WORK REQUIRED: Return, from the data below, each line that contains the word "will".

INPUT FOR THIS TASK:

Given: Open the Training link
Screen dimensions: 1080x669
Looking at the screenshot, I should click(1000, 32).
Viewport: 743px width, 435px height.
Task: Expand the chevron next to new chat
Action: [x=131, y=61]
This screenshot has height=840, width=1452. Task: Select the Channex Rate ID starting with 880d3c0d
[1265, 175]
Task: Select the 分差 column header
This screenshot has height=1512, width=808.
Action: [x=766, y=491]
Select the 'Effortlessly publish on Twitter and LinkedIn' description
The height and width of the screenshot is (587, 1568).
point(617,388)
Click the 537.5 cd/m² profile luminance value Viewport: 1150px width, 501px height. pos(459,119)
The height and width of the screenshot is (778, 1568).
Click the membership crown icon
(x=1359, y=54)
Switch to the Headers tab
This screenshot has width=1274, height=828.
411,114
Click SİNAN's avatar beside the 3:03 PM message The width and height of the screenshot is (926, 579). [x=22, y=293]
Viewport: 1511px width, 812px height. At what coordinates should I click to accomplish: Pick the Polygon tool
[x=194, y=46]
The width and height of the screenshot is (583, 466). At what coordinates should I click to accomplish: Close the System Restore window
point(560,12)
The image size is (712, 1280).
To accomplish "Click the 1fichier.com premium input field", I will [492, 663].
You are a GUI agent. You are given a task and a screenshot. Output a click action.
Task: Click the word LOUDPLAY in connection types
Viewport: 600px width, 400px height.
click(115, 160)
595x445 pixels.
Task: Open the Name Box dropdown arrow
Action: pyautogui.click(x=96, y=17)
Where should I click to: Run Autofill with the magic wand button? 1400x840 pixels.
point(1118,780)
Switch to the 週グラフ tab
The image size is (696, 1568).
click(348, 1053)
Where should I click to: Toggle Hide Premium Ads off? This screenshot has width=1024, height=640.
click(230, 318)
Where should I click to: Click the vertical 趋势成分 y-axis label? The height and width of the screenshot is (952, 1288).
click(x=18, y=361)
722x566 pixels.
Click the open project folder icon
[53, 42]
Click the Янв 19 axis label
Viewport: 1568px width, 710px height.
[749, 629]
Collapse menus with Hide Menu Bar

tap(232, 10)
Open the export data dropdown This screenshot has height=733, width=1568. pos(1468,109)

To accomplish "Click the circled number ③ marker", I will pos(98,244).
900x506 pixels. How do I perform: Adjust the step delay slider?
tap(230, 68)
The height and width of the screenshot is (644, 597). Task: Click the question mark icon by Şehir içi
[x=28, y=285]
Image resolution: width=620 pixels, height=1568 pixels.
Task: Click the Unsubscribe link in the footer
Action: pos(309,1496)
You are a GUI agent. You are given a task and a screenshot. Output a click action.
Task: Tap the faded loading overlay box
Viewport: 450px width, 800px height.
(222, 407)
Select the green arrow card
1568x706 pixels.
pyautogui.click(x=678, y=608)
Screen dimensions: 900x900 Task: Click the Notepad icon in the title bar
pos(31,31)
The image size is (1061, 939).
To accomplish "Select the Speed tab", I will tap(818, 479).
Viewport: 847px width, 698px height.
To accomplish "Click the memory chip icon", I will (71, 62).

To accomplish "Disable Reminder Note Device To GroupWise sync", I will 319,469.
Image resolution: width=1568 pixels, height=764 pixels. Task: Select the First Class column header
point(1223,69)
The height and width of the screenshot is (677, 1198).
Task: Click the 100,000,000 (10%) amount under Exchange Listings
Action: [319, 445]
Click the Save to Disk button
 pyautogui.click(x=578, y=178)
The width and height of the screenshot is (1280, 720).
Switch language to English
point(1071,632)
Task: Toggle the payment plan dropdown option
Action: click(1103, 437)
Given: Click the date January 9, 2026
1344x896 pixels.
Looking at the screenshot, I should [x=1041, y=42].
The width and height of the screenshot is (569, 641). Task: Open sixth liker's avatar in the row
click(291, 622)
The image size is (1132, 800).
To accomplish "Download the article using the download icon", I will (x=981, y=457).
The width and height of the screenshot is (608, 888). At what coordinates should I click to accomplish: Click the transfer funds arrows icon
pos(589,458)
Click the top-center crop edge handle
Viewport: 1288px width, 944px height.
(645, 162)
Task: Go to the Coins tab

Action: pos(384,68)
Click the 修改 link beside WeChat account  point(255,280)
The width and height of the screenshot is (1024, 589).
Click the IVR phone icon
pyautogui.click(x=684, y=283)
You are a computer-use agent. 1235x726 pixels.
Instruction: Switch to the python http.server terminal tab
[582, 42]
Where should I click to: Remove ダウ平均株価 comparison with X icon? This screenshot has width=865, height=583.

OUTPUT FOR THIS EXERCISE:
To accomplish "Click the 1fichier.com premium input field", I will [492, 663].
To accomplish "Click the circled number ③ marker", I will pos(98,244).
To accomplish "Select the Speed tab", I will tap(818, 479).
To accomplish "Click the memory chip icon", I will (71, 62).
To accomplish "Disable Reminder Note Device To GroupWise sync", I will 319,469.
To accomplish "Download the article using the download icon", I will (x=981, y=457).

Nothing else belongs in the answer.